Swapping roles with left-handed reliever Hisanori Takahashi, who started for 10 seasons for the Yomiuri Giants in Japan before signing with the Mets, and sending Perez to the bullpen would be the cleanest option.
Regardless of Perez's landing spot, assuming he is bounced from the rotation, Takahashi would appear the clear-cut favorite to assume the role. The best alternative at Triple-A Buffalo is knuckleballer R.A. Dickey, who has a 2.23 ERA and is on the proper rest after allowing three runs (none earned) in eight innings against Norfolk on Friday night.
The least likely course of action with Perez, given the Mets' history, is an outright release -- even if the move is warranted.
The Mets rarely have shown the appetite for eating a big contract. The last time they did was on the eve of the 2004 season, when they sent Roger Cedeño to the St. Louis Cardinals along with $9 million of the $10 million owed. In Perez's case, the amount owed is significantly larger. Perez is less than two months into the second season of a three-year, $36 million deal.
By comparison, the Los Angeles Angels in essence dumped outfielder Gary Matthews Jr. in January by trading him to the Mets along with $21.5 million for right-handed reliever Brian Stokes.
Over the past five seasons, Perez has failed 16 times to complete four innings -- most in the majors during that span, ahead of Jorge De La Rosa and Kyle Davies (15 apiece).
Perez was pulled with the score 7-0 and one out in the fourth Friday after allowing three solo homers in a four-batter sequence -- to Chris Coghlan, Gaby Sanchez and Dan Uggla. The last Mets pitcher to allow three homers in an inning: John Maine on June 12, 2007, at Dodger Stadium.
Uggla also had belted a three-run homer off Perez in a four-run third.
It marked the fourth time in Perez's career he's served up four long balls in a game.
Left-hander Johan Santana also allowed four homers in Philadelphia during the last road trip. According to ESPN Stats and Information, the Mets are the first team since the 2006 Chicago Cubs to have multiple starts in a season in which the pitcher allowed four homers while not completing four innings.
"Right now I don't see Ollie's arm strength," Warthen said. "I think everybody recognizes that he doesn't have the fastball that he's had in the past. That's what we're looking for more than anything else."
Meanwhile, Manuel acknowledged Perez's short outing would have been a good opportunity to stretch out Takahashi for starting work by letting him relieve Perez and log extended innings. But the manager noted he was unable to do that because Takahashi had worked a combined 3 1/3 innings Monday, Tuesday and Wednesday and needed rest. Perhaps it was best to hold back the Japanese left-hander for Saturday's game anyway, as a hedge against Maine getting knocked out early.
Manuel has plenty of other decisions, too, if he's serious about shaking things up for the Mets, who have dropped back to .500 for the first time in three weeks with their fifth loss in six games.
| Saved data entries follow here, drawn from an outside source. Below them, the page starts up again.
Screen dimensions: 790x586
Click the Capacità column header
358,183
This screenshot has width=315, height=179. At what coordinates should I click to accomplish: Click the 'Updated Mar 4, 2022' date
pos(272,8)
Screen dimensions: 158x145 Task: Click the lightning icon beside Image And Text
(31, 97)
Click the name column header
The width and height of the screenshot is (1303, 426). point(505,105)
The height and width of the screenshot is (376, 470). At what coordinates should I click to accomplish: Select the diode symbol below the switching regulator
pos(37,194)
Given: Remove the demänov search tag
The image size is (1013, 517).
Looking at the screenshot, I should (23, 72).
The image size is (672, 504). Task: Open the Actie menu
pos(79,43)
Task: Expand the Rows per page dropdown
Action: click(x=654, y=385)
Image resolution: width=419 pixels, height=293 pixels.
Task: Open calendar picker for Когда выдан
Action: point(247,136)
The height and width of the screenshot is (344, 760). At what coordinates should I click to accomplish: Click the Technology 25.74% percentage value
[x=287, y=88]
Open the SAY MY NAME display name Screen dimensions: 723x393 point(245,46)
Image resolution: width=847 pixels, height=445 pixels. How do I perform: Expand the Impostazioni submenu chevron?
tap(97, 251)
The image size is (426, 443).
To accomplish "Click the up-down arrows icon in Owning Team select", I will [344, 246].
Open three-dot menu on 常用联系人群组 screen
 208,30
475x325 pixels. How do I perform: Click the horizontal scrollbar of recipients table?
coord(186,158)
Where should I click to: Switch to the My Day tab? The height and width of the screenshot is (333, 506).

The manager indicated a lineup juggling is coming Sunday if the offense doesn't get going. That's likely going to primarily be a juggling of the order -- perhaps with Jose Reyes in the No. 1 slot and David Wright in the No. 3 slot -- rather than major personnel changes. In reality, the only player swap Manuel likely could entertain is starting Chris "The Animal" Carter over Jeff Francoeur in right field. While Francoeur is 12-for-91 (.132) beginning with his hitless performance in that 20-inning game in St. Louis, he still is a vastly superior outfielder than Carter.
Regardless, Manuel said, anything more than modest tinkering would wait until the series finale, because the current lineup is righty dominated and the Mets are facing a left-hander, Nate Robertson, on Saturday.
"The following day there might be some different things," Manuel said.
As for Perez, Warthen seemed at a loss for answers. He noted Perez is not competitive with 86-88 mph fastballs -- drastically less arm strength than he had during a 15-win season in 2007.
In essence, because opponents have more time to react and catch up to Perez's fastball, he can't put them away with that pitch.
"Like the Wes Helms at-bat," Warthen said, citing an example from Friday's game. "He was able to foul off several pitches and had an eight-pitch at-bat. Ollie would have finished that at-bat with a good fastball up. Then they'd chase the breaking ball out of the zone. His walks certainly are increasing because people don't swing at bad pitches off of him."
Perez also had a velocity nosedive with the Pittsburgh Pirates just before his July 31, 2006, trade to the Mets, which was attributed to out-of-whack mechanics.
Reminded of that fact, Warthen countered: "We've looked at films forever. We've looked at him when he finished up the second half of 2008. And we can absolutely replicate the delivery. Right now, we're just not seeing the arm speed."